● Tekstfragment:
◇ ◇ ◇ ◇ ◇

9. In de tweede plaats klaagt het middel dat onbegrijpelijk is het (kennelijk) oordeel van de kantonrechter dat niet is komen vast te staan dat bedragen door [eiser] ter geldlening aan [verweerster] zijn verstrekt.
10. Ook deze klacht treft doel. Nu de gedingstukken geen andere uitleg toelaten dan dat [verweerster] heeft erkend (in augustus 2003) geld van [eiser] te hebben geleend, is zonder motivering, die ontbreekt, niet begrijpelijk dat de kantonrechter heeft geoordeeld dat niet in voldoende mate is komen vast te staan dat door [eiser] bedragen ter geldlening aan [verweerster] zijn verstrekt. De vervolgklacht dat het oordeel van de kantonrechter ook onbegrijpelijk is voor zover dat oordeel aldus moet worden begrepen dat voor het bestaan van de geldleningsovereenkomst beslissend is of deze al dan niet is ontstaan door de opname van Euro 500,- en Euro 1.000,- van de rekening de vader van [eiser], faalt evenwel. Zij mist feitelijke grondslag. De kantonrechter heeft niet geoordeeld dat voor het bestaan van de geldleningsovereenkomst beslissend is of deze al dan niet is ontstaan door de opname van Euro 500,- en Euro 1.000,- van de rekening de vader van [eiser], doch heeft - uitgaande van zijn oordeel dat het bestaan van de geldlening door [verweerster] is betwist - slechts een oordeel gegeven over de bewijskracht van de door [eiser] overgelegde bankafschriften en geoordeeld dat deze bankafschriften niet als bewijs van de door [eiser] gestelde geldlening kunnen gelden, nu uit die bankafschriften slechts blijkt dat de geldopnamen hebben plaatsgevonden, maar niet dat de opgenomen bedragen ook door [eiser] ter geldlening aan [verweerster] zijn verstrekt.

◇ ◇ ◇ ◇ ◇

● Gegevensuittreksels:
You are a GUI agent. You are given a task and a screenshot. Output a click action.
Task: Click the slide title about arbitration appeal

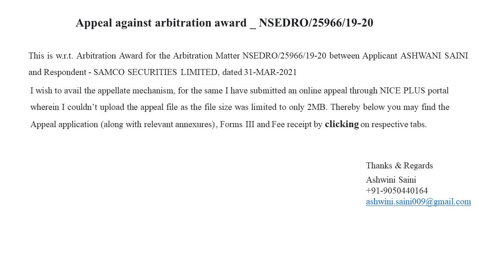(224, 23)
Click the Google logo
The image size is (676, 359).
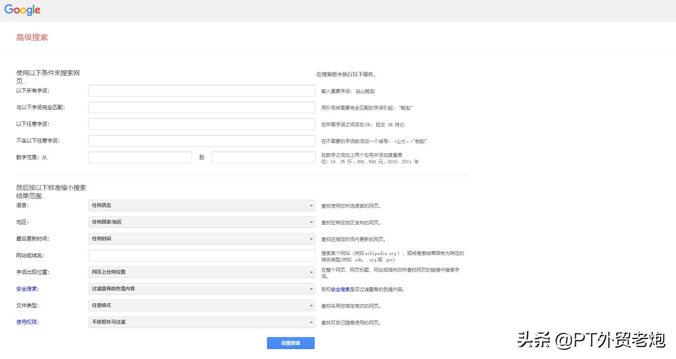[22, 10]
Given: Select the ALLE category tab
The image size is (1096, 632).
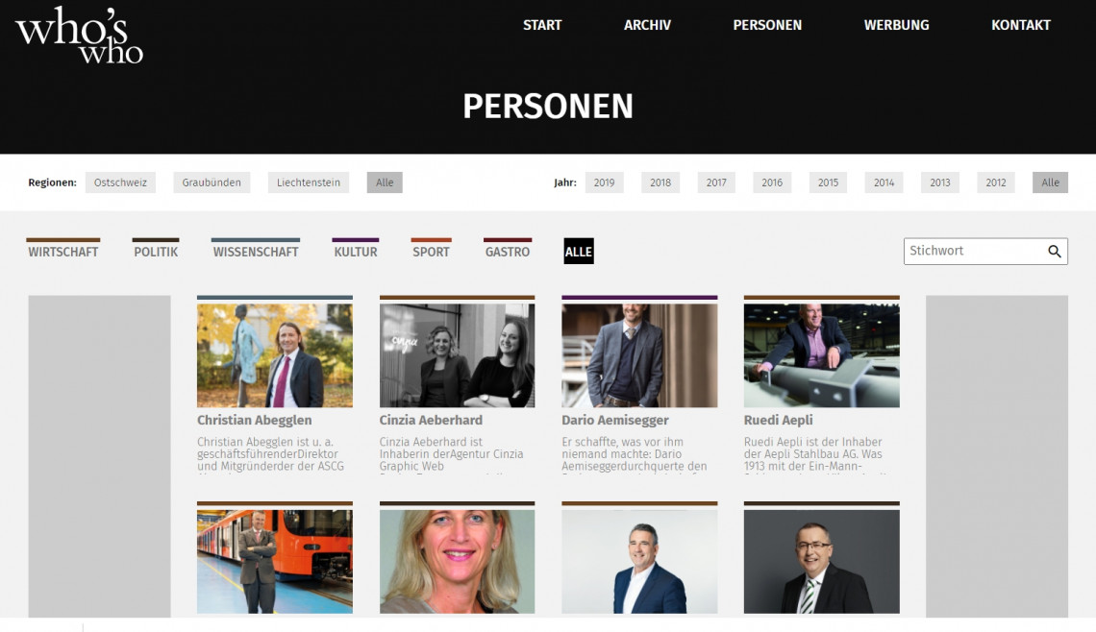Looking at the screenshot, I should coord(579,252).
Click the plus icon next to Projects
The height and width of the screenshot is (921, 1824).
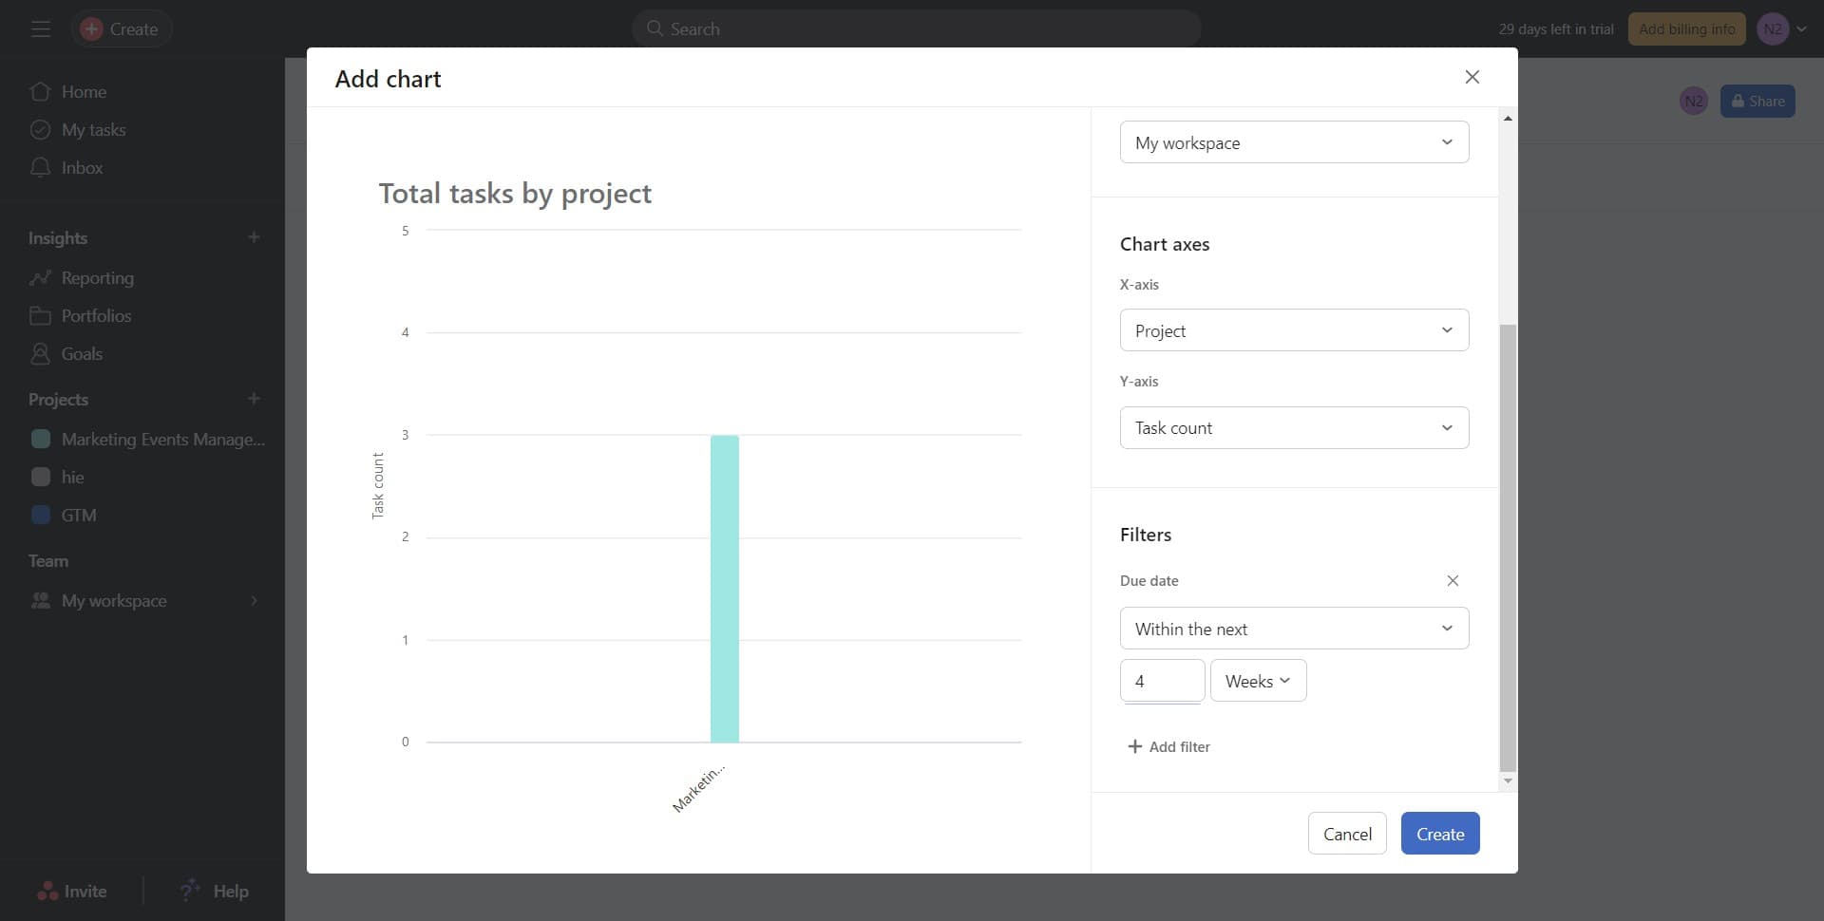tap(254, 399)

◇ ◇ ◇ ◇ ◇

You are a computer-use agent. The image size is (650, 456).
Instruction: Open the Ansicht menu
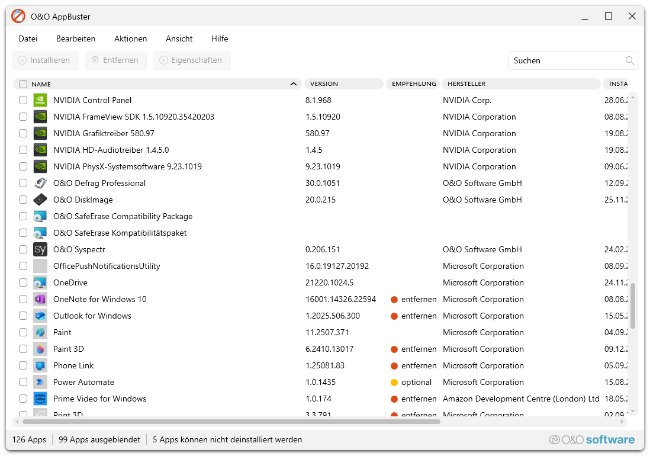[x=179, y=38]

◇ ◇ ◇ ◇ ◇

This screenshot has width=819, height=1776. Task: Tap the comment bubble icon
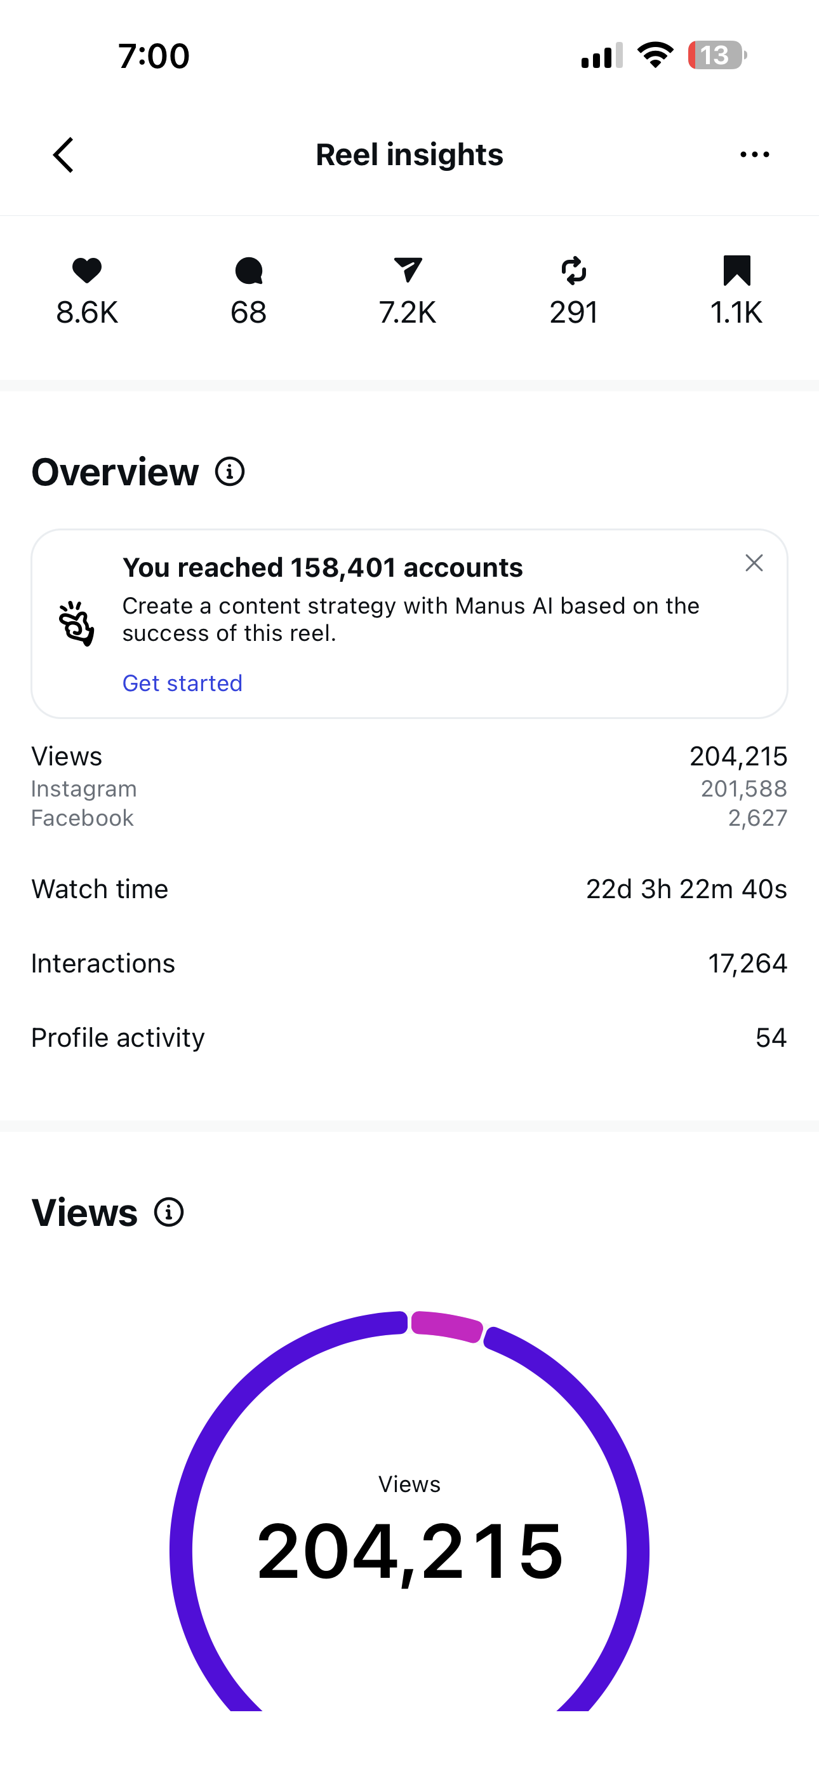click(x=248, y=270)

◇ ◇ ◇ ◇ ◇

● Opdrachten:
**1)** In welke maand en welk jaar heeft [verweerster] volgens het tekstfragment over de geldlening erkend geld van [eiser] te hebben geleend?
**2)** Geef het vervolg van het tekstfragment over de geldlening tussen [eiser] en [verweerster], aansluitend op de laatste zin.

● Uitgewerkte opdrachten:
**1)** In augustus 2003.

**2)**
11. In de derde plaats klaagt het middel dat zonder nadere motivering niet begrijpelijk is het oordeel van de kantonrechter dat het door [eiser] gedane bewijsaanbod onvoldoende concreet is.
12. Ook deze klacht komt mij gegrond voor. [eiser] heeft bewijs aangeboden door middel van het horen van getuigen (inleidende dagvaarding onder 17 en 18). Hij heeft vier getuigen met name genoemd en aangegeven dat deze getuigen kunnen verklaren "over de geldlening". Het antwoord op de vraag of een bewijsaanbod voldoende specifiek is, hangt af van de omstandigheden van het geval, waarbij de rechter, mede in verband met de eisen van een goede procesorde, zal moeten letten op de wijze waarop het processuele debat zich heeft ontwikkeld en het stadium waarin de procedure zich bevindt (zie HR 9 juli 2004, NJ 2005, 270 nt. DA). Het onderhavige bewijsaanbod is door [eiser] gedaan bij de inleidende dagvaarding, zodat een vergaande specificatie van het bewijsaanbod niet kan worden gevraagd (vgl. V. van den Brink, NbBW 2004, blz. 131). Waar bovendien in deze niet zeer gecompliceerde zaak partijen slechts verdeeld houdt de vraag of [eiser] [verweerster] geld heeft geleend en, zo ja, of [verweerster] het gehele bedrag aan uitgeleende gelden heeft terugbetaald, is zonder nadere motivering, die ontbreekt, niet begrijpelijk waarom de kantonrechter het door [eiser] gedane bewijsaanbod als onvoldoende concreet heeft aangemerkt.
De conclusie strekt tot vernietiging van het bestreden vonnis en tot verwijzing van de zaak naar het gerechtshof te Arnhem ter verdere behandeling en beslissing.